:: YOUR GOAL ::
All of the data must be returned word for word.

:: DATA ::
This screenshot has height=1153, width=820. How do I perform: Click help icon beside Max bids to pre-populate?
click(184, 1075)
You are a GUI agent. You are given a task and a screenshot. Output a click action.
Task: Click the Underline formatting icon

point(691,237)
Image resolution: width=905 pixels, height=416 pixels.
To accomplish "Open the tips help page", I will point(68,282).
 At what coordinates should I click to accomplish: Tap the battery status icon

:: RESULT BELOW ::
This screenshot has height=1153, width=820. How do I perform: Click help icon beside Max bids to pre-populate?
click(184, 1075)
You are a GUI agent. You are given a task and a screenshot. Output a click action.
Task: Click the Underline formatting icon

point(691,237)
Image resolution: width=905 pixels, height=416 pixels.
To accomplish "Open the tips help page", I will point(68,282).
 At what coordinates should I click to accomplish: Tap the battery status icon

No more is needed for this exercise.